I really wanted to dislike last night's episode so I could co-opt one of Jack's lines ("Your show last night was ... excruciating."), but it wasn't to be. I enjoyed this week's episode -- it's hard not to like something that opens with Jack Skyping with Mitt Romney's Olympic dressage horse -- though I think last week's premiere was stronger. Our incredibly scientific poll shows HuffPost TV reader reactions to this episode currently listed at: One of the best of all time (17 percent), pretty great (42 percent), not too shabby (28 percent) and meh (6 percent), with the remaining 7 percent wondering why they're still watching "30 Rock." For the other 93 percent, though, who might still be reading ...

Our first Relevant Plot Point was the news that Paul Ryan had dropped out of the race, the reason being that it turned out he was born in Kenya. "... Not a lot we can say about that one." True, Jack. Moving on.

Jack and Liz discussed how their attempts to tank the network were going. Jack was having a lot of success showing only Cleveland Browns NFL games and allowing Jimmy Fallon to speak in his real voice (a pretty good approximation of what a drunk Mickey Mouse might sound like). On the reproductive front, Liz said she and Criss have been "taking the dump truck to the boneyard." You know, like couples do. Someday, some genius is going to collect all the instances of Liz being awkward about sex. And it will be three hours long.

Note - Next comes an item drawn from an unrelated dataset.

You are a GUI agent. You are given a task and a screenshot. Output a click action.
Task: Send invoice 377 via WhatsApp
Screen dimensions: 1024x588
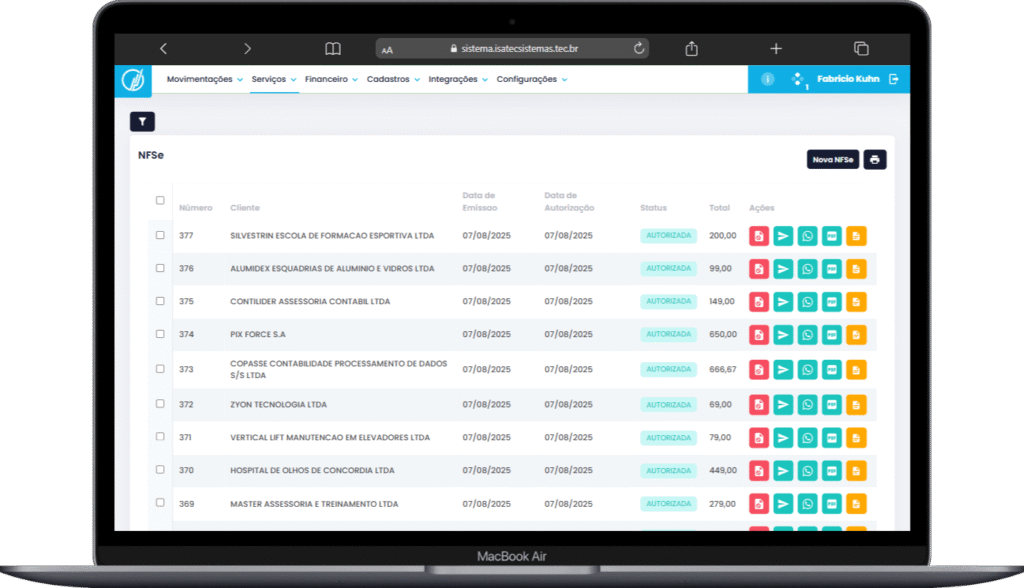coord(807,236)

Jack and Liz agreed on no political stuff in "TGS," for fear of the show being good and potentially raising the ratings. Liz was overly confident that it wouldn't be issue, and therefore the audience became equally confident that it would (foreshadowing!), and so ended the cold open and began the theme song, or as my TV's subtitle referred to it, "[exciting jazz music]."

Jenna had a summer dance jam called "Balls," which is essentially her saying the word "balls" over and over set to a club beat (stand down, "Muffin Top") and apparently inspired a spike in summer sex crimes. She was infuriated to discover that she got only $90 in total from royalties, at which point Tracy Jordan stepped in to make a joke about Al Gore inventing the Internet (seriously, guys, this joke has really run its course, can we stop?). Jenna was shocked by what's happened to the music industry since she apparently hasn't been paying any attention whatsoever over the last decade. Actually, maybe that's not that hard to believe.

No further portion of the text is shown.